The S$6.7 mln non-current loans repaid during Q2 included S$4 mln loan LionGold borrowed in Q1.

Therefore that makes us wonder why LionGold repaid long-term loans especially as the S$4 mln loan was only taken out a couple of months earlier.

Who was the lender of the S$4 mln loan?

Question
Question

7. Where is the S$2 mln in cash from the sale of escrow shares?

According to the Q2 earnings report (page 9), LionGold received S$2.2 mln cash proceeds from sale of escrow shares.

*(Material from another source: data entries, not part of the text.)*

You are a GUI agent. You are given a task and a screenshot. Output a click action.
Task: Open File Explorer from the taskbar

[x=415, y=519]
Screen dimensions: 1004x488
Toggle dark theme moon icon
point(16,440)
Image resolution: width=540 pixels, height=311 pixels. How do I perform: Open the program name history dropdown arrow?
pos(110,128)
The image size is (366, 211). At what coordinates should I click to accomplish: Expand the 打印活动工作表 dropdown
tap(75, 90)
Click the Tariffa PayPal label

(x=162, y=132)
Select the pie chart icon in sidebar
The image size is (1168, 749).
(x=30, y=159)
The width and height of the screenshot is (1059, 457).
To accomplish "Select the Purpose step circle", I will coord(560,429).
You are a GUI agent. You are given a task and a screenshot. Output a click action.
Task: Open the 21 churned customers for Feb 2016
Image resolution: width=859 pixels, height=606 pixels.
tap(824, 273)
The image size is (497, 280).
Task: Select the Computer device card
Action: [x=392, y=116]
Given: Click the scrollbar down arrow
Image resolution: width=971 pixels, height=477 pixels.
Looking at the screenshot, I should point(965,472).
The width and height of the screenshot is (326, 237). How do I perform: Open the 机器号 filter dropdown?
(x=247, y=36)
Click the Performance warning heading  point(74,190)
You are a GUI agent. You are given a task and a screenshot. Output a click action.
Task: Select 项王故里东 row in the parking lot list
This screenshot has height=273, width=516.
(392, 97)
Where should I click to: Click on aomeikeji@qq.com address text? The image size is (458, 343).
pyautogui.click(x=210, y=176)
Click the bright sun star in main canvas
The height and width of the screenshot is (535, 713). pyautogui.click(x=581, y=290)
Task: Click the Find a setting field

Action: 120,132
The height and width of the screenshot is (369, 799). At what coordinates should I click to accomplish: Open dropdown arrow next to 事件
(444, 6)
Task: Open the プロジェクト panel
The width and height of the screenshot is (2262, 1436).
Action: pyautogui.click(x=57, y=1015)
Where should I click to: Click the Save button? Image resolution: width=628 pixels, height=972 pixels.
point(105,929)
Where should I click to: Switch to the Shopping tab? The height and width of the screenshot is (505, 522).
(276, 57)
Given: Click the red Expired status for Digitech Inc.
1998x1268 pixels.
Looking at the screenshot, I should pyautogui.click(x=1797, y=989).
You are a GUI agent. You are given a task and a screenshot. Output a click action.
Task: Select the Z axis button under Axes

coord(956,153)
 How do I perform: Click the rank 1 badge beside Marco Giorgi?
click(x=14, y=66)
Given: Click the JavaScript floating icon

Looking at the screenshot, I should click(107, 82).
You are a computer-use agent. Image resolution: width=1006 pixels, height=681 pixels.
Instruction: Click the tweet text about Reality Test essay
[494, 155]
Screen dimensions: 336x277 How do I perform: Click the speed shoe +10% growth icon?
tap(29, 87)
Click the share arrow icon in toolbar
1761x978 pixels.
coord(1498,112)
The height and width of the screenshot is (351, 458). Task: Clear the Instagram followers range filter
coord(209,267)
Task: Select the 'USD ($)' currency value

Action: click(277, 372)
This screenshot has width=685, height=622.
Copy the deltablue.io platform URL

The escrow shares relate to LionGold's acquisition of Vista Gold Antigua Corp from ASX-listed Republic Gold Ltd.

In essence, Republic Gold transferred 25% of LionGold's newly-issued shares to an Escrow Agent for 36 months.

Investor Central first reported on the deal on October 16.

In an announcement on June 14, 2013, Republic Gold informed its shareholders that it had ordered the Escrow Agent to sell 2 mln shares of LionGold.

But surprisingly, Republic Gold said it did so on the instructions of LionGold.

To settle the acquisition of Vista Gold Antigua Corp, Republic Gold paid the entire sale proceeds of those 2 mln shares to LionGold.

Unfortunately, we can't find an announcement where LionGold disclosed this development to its shareholders.

In essence, LionGold issued 2 mln new shares to Republic Gold, locked them in an escrow account, and sold them in the market to earn cash.

Now, companies issue new shares for cash all the time, but this route is a little more circuitous than usual.

Maybe LionGold would argue that it had expenses, for which the 2 mln share proceeds were used.

But then, what's even more curious is that LionGold's Q1 earnings report (ending June 30, 2013) didn't highlight such cash flow from Republic Gold.

Therefore that makes us wonder if the shares were not sold before June 30.

But now that LionGold's H1 FY14 cash flow statement records the cash inflow from the sale of escrow shares, it seems the shares were sold after June 30 – more than two weeks after Republic Gold announced it had done so.

The Q2 earnings report doesn't highlight where in the income statement or the balance sheet LionGold recorded the sale of escrow shares.

We are scratching our heads to figure it out.

(Total number of questions in the full story: 32)

We have sent these questions to the company (IR@liongoldcorp.com), Joseph Jett ( jettcapital@gmail.com),, Ms Ng Su Ling (lynne@dhklaw.com.sg) and Ms Quah Su Ling (corp@ipco.com.sg) to invite them for an on-camera interview, and/or seek their written response.

The email to Ms Quah Su Ling, at corp@ipco.com.sg, bounced back.

Sofar, we have not had a reply from the others (which is why you are seeing this message).